Swain, a Swedish resident, filed a petition with the high court against the July 30 ruling canceling his OCI card, claiming that a non-speaking order was issued.

“Although, it is the alleged case of the respondent (Centre) that the petitioner (Swain) was blacklisted for anti-India activities for allegedly spreading detrimental propaganda through his writings and speeches in various public forums; the impugned order is bereft of any particular incidence/ tweet/ writing or reason which remotely demonstrates the contention of the respondent no.3 (Embassy of India to Sweden and Latvia) that the petitioner is allegedly carrying out detrimental propaganda on public forums,” the plea, filed through advocates Aadil Singh Boparai, Srishti Khanna and Sadiq Noor, said.

It stated that the July 30 order does not meet the standard of a well-reasoned/detailed order since it fails to reveal any material that justifies the petitioner’s OCI card revocation.

Swain stated that as an academician, he analyzes and criticizes specific practices of the current government and that he cannot be punished for his views on government policy.

“As a scholar it is his role in the society to discuss and critique the policies of government through his work. The petitioner cannot be witch-hunted for his views on the political dispensation of the current government or their policies.  “Criticism of certain policies of the government would not amount to being an inflammatory speech or an anti-India activity,” the petition said.

Swain, Professor and Head of Department at Uppsala University’s Department of Peace and Conflict Research in Sweden, had previously also petitioned the high court to challenge the Central Government’s February 8, 2022 order cancelling his OCI card.

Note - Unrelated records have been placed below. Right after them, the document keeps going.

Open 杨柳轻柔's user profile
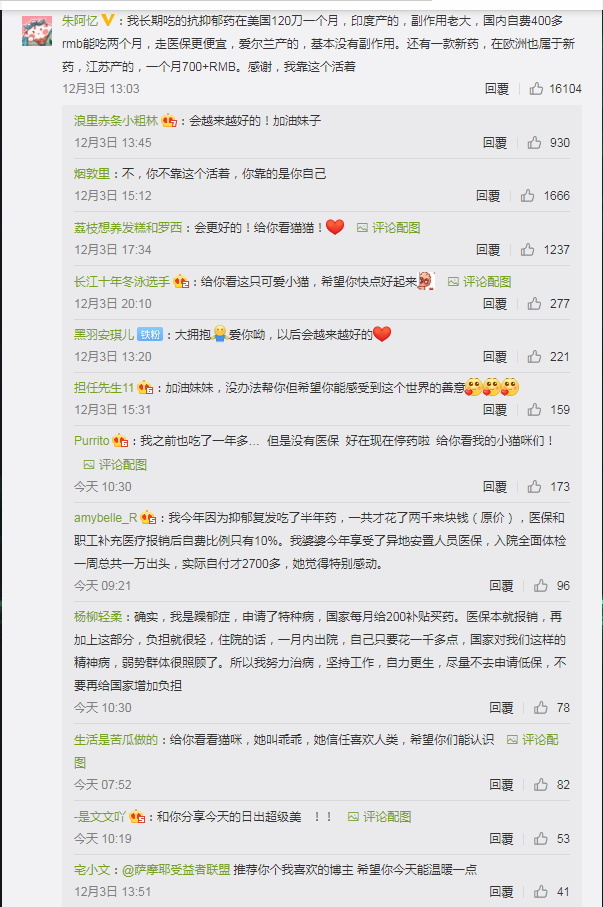The height and width of the screenshot is (907, 603). (98, 617)
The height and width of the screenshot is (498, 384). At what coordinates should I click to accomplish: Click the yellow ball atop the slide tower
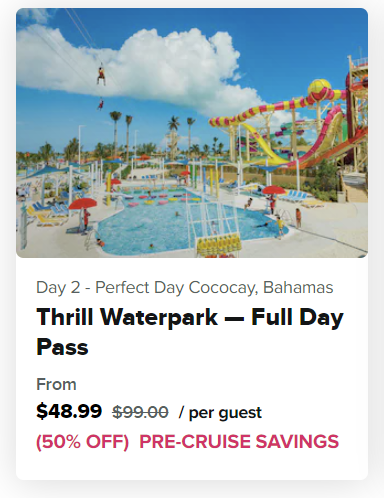point(319,88)
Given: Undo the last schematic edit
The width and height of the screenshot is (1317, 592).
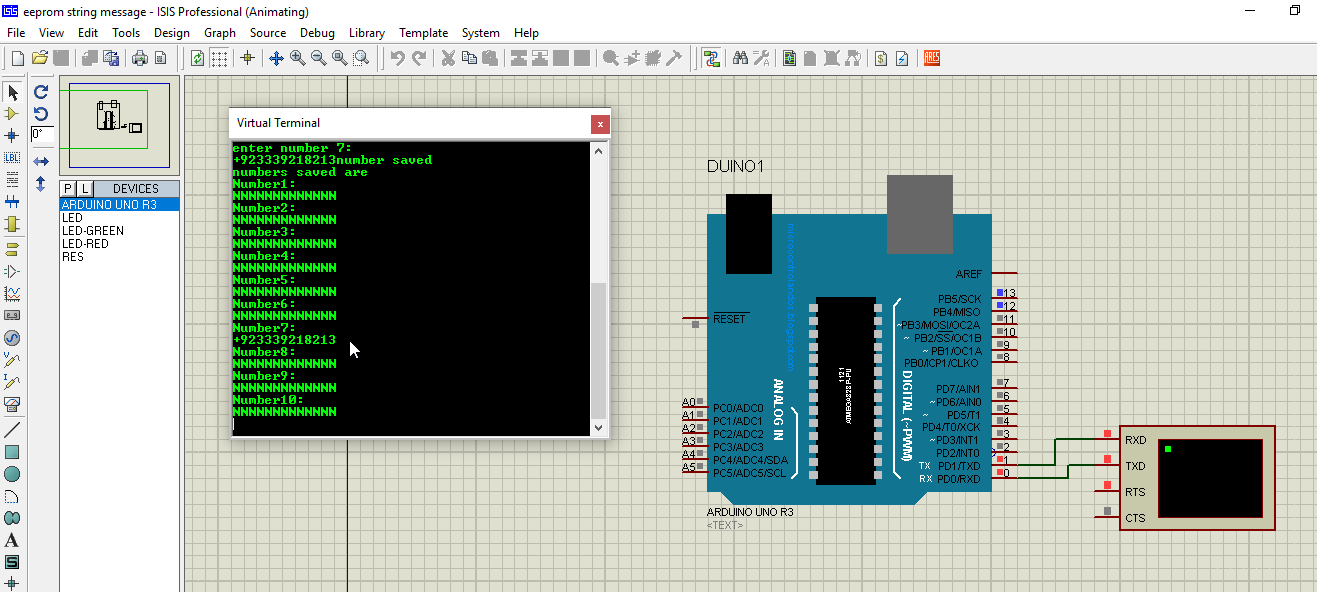Looking at the screenshot, I should pos(397,57).
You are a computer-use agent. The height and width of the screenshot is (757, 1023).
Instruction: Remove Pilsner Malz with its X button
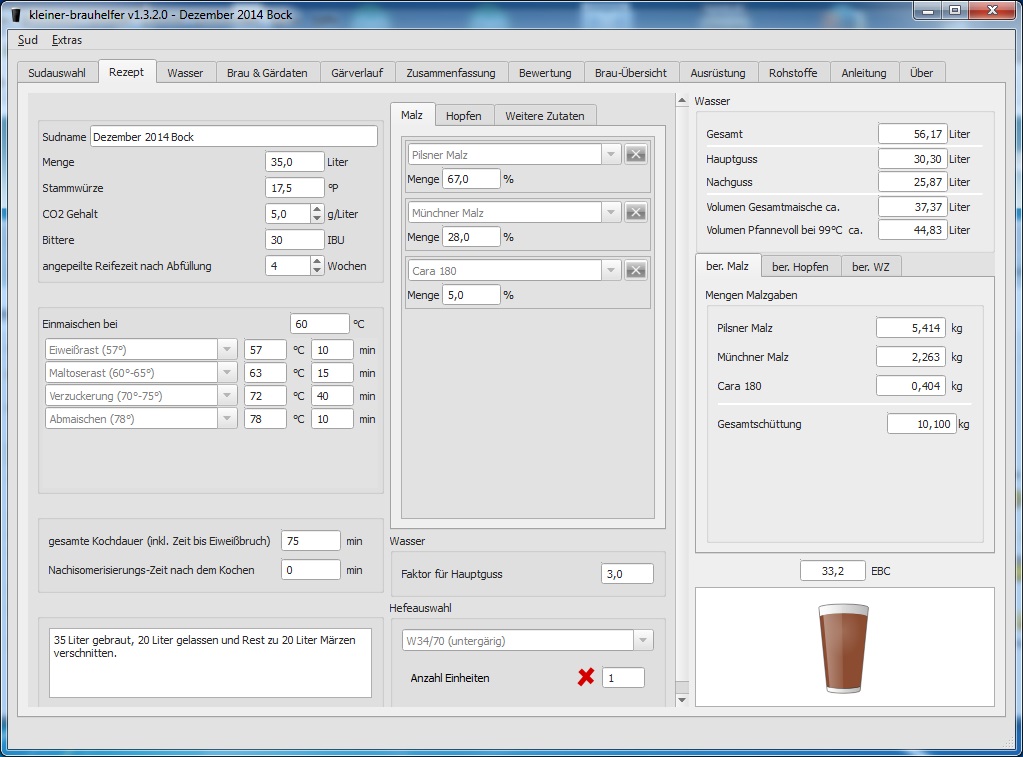[635, 155]
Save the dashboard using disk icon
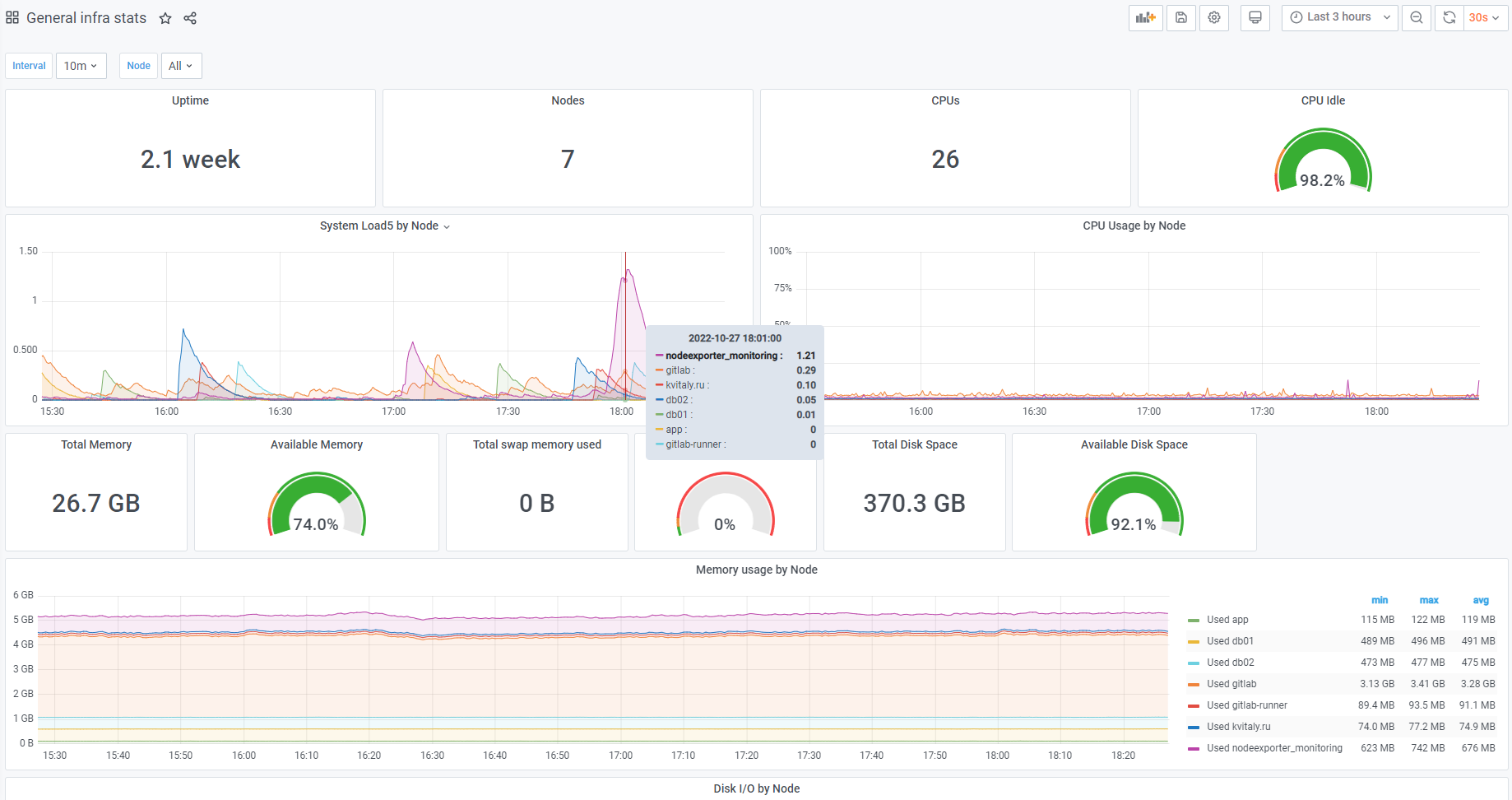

On July 10, a high court overturned the government’s order, stating it lacks justification and “hardly gives any indication of application of mind.”

“Other than repeating the Section (under which the OCI card was cancelled) as a mantra, no reason is given in the order as to why the registration of the petitioner as a OCI card holder has been revoked,” the high court had said.

It had directed the Centre to issue a comprehensive order outlining the reasons for exercising its powers under the Citizenship Act of 1955 within three weeks.

The petition said despite such specific and unequivocal directions of the high court to pass a detailed order, authorities have padded the July 30 order in a callous manner by merely para-phrasing the provisions of law.

It said the order is “ex-facie illegal, arbitrary and non-est in law” and has been passed without any application of judicial mind.